Texas execution shows Bush's limited role
The Lone Star State, wary of executive clout, gives its governor little authority to pardon.
AUSTIN, TEXAS — To prosecutors and former neighbors in Gun Barrel City, Texas, she's known as the "black widow," a great- grandmother who shot and killed two of her five husbands and buried them in her yard.
To her family and supporters, she's a victim of childhood rape and spousal abuse who should receive clemency on the basis of "battered women's syndrome."
Tonight Betty Lou Beets may become the next inmate to be executed in the state - the 120th during the five-year tenure of Gov. George W. Bush.
Mr. Bush's presidential bid is focusing more scrutiny on his death-penalty decisions, particularly because he has signed more executions than any other governor. Mrs. Beets's case is a particularly delicate one. Her lawyers say she was overlooked by a 1991 law that called for the parole board to review punishments in murder cases involving battered women.
Bush reminded reporters this week that Texas law only allows the governor to commute a sentence on the recommendation of the Board of Pardons and Paroles, which denied Beets's request for clemency Tuesday.
"The governor appoints capable and qualified people [to the parole board] and trusts them to make the best decisions for Texas," says Linda Edwards, Bush's spokeswoman in Austin. "That's his style of governing."
Unlike many states, where a governor's call can mean the difference between an inmate's life or death, Texas gives the governor only the power to grant a one-time 30-day stay of execution to allow further review. It's a reflection of the state's longtime distrust of executive power.
But while legal experts say Bush's assertions of limited clemency powers are factually true, some critics note they are also politically opportune, allowing Bush to avoid weighing in on highly emotional cases.
"Bush is essentially accurate in describing his role in the clemency process," says Jordan Steiker, a law professor at the University of Texas at Austin. "But from a political standpoint, his entire attitude was to be hands off. He hasn't used the power that he has."
That power is to prod the parole board, whose 18 members he appointed, to give special consideration to certain cases he deems important. In 1998, Bush urged the board to give careful consideration to Henry Lee Lucas, whose death sentence was commuted to life in prison when evidence showed he was innocent of the murder that put him on death row.
Such informal arm-twisting may be uncommon now, but it's a power Texas governors have used in the past, Steiker says. From 1925 to 1972, nearly 20 percent of clemency applicants had their sentences commuted.
Bush, a strong supporter of the death penalty, has been loath to step in unless a case passes one of two tests: evidence of innocence or a clear violation of a defendant's right to a fair trial. One famous inmate who failed to pass this standard was Karla Faye Tucker, a pick-axe murderer from Houston who in 1998 became the first woman executed in Texas since the Civil War.

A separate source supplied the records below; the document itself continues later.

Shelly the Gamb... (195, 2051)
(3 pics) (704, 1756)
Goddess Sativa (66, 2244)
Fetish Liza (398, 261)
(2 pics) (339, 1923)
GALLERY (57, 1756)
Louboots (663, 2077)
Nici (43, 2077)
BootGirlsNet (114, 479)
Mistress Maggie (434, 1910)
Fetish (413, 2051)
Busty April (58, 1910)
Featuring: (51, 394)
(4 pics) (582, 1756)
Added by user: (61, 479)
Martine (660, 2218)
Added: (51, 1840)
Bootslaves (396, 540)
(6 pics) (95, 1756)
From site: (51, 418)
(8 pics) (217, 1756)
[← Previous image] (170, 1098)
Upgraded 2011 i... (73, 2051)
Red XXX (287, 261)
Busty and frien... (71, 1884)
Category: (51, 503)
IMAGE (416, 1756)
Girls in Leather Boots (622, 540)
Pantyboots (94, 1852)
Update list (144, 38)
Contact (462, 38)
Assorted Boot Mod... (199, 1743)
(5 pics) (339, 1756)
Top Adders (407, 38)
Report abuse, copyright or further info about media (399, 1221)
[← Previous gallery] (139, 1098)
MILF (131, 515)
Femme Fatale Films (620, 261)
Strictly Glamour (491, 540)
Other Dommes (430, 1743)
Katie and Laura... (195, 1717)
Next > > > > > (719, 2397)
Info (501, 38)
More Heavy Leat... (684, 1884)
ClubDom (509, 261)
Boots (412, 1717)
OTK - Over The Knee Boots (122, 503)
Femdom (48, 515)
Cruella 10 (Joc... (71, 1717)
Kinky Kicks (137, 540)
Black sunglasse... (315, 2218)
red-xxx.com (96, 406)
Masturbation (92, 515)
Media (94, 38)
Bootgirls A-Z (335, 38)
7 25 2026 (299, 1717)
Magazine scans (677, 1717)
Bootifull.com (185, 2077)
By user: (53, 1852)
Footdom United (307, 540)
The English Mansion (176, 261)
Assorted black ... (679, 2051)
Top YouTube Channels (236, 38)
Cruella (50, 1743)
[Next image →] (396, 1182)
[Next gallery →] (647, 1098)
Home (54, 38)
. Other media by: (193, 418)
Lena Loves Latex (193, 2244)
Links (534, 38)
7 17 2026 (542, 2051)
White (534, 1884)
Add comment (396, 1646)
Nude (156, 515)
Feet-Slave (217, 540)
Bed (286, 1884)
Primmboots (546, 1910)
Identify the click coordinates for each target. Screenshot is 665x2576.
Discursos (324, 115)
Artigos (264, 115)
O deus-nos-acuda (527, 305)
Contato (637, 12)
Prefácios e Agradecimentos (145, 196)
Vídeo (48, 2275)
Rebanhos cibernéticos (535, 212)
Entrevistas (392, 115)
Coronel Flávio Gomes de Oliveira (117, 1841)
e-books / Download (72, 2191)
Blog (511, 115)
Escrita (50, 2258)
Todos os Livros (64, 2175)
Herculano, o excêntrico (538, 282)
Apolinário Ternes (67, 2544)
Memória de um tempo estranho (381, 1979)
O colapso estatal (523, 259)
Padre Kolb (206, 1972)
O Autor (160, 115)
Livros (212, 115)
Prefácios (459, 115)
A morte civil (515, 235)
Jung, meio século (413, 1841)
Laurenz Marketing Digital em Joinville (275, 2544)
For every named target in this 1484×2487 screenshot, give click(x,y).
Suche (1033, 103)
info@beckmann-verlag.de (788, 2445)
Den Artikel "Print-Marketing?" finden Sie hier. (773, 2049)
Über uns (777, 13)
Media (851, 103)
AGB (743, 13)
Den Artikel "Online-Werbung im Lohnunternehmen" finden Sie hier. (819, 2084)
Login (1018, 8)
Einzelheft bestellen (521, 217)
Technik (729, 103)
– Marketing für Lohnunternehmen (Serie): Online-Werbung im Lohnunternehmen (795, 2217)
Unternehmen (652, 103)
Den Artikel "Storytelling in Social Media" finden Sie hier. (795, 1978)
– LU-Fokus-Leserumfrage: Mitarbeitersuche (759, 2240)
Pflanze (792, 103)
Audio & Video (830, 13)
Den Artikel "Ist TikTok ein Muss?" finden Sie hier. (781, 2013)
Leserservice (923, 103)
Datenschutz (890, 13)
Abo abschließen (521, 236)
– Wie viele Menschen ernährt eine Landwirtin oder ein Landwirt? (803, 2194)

"This is so central to George Bush's campaign of personal responsibility," says Robert Stein, dean of social sciences at Rice University in Houston. "The two reasons for clemency are that they are not responsible for their acts or that they are not guilty. If he can't pardon Karla Faye Tucker, I don't see how he can pardon this person."
For her part, Beets neither accepts nor denies her guilt in the 1983 murder of her husband, Jimmy Don Beets, who was found buried under a wishing well. She says she simply can't remember. Prosecutors charged her with capital murder, arguing that Beets killed her husband to receive more than $110,000 in life insurance and pension funds.
Charges were never filed against Mrs. Beets in the murder of her fourth husband, Doyle Barker, who was found buried under a patio, but she was convicted of a misdemeanor for shooting and wounding yet another spouse - husband No. 2.
Beets's current attorney, Joe Margulies, argues that Beets never received a fair trial.
For one thing, her former attorney, Ray Andrews, who was later convicted and disbarred for soliciting a bribe, has subsequently admitted that Beets didn't know about her husband's insurance policies until Andrews told her - wiping out Beets's motive of murder for remuneration.
For another, Beets never received notice from the Board of Pardons that she qualified for an appeal based on a new state law allowing a "battered women's defense."
"I think it's fair to say the fundamental point of this case is the way the entire system broke down," says Mr. Margulies. "I don't think that anybody in the state of Texas should say that 'Boy, I'm proud of the way Mrs. Beets was represented.' "
While critics consider battered women's syndrome a dubious defense, Beets's supporters said she had deserved at least a stay of execution for courts to consider the mitigating circumstances of her troubled childhood and her marriages to often violent men.
"When you have been tortured and abused by a person that way for so long, you make decisions differently," says Sarah Buel, co-director at the University of Texas' Domestic Violence Clinic. "That's not to say that it's the right thing to do. We're just saying she shouldn't be put to death."